* Stated problem *
Could you rewrite the material starting with the line that contains "Click the Confirm password input field" and going on through the end of the material, putting "text box" in place of "input field" and changing nothing else? Leave the pictures out of your answer.

+++

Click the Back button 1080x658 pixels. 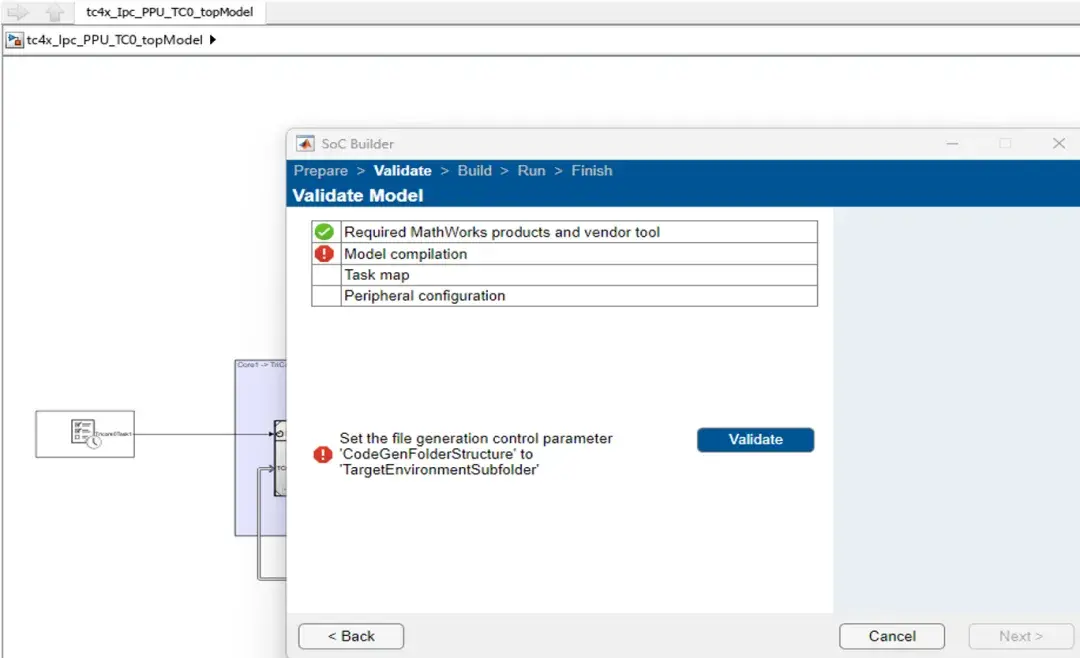350,636

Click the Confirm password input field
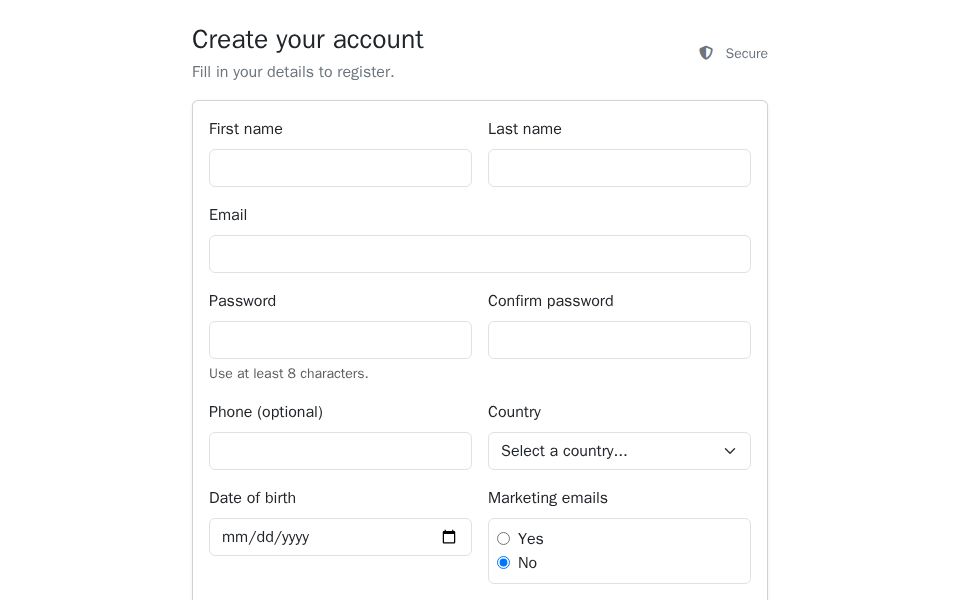(619, 340)
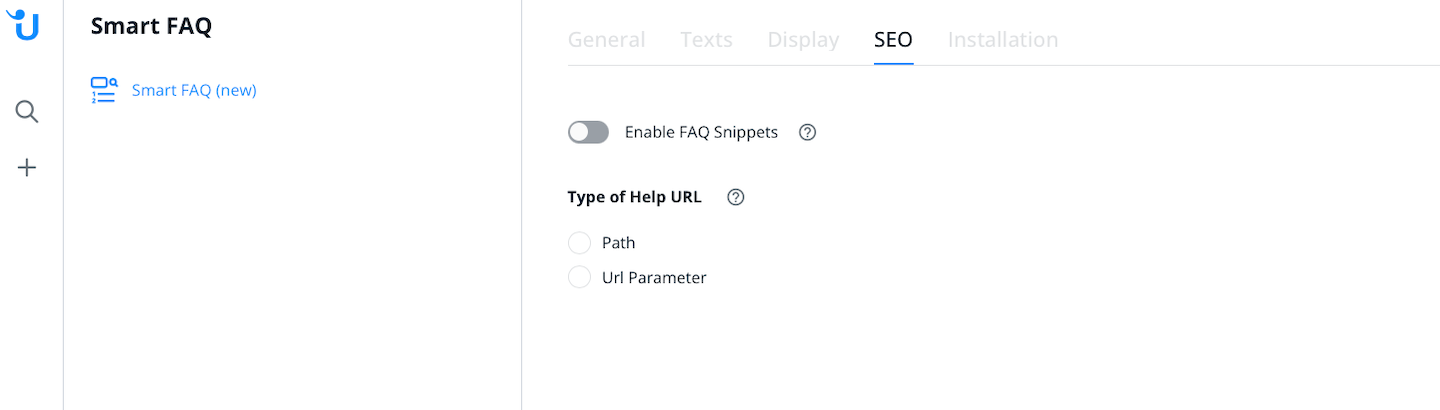
Task: Open the Texts tab
Action: click(x=706, y=40)

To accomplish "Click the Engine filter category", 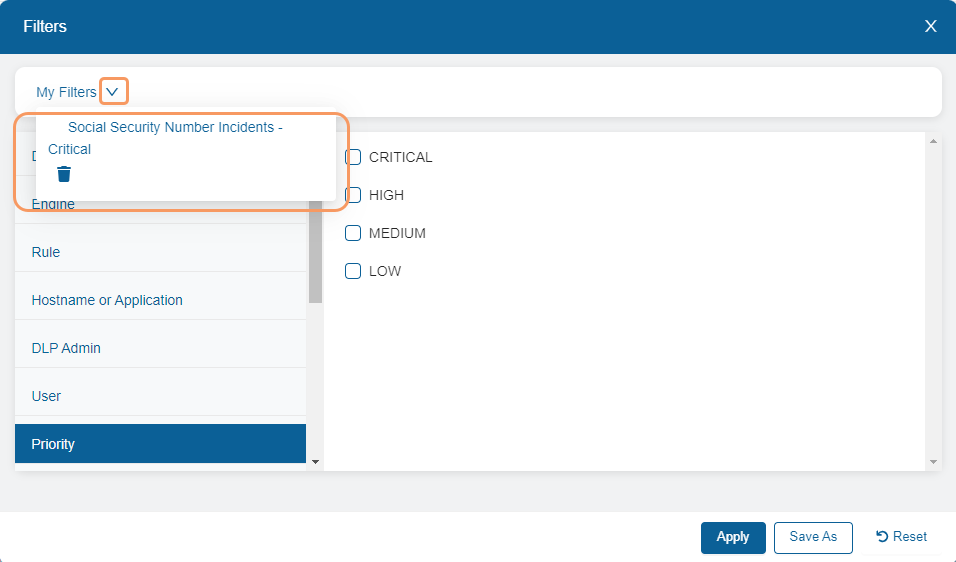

+++

* Complete output *
Click the Confirm password text box
(619, 340)
Task: Open the Texts tab
Action: click(x=706, y=40)

To accomplish "Click the Engine filter category", 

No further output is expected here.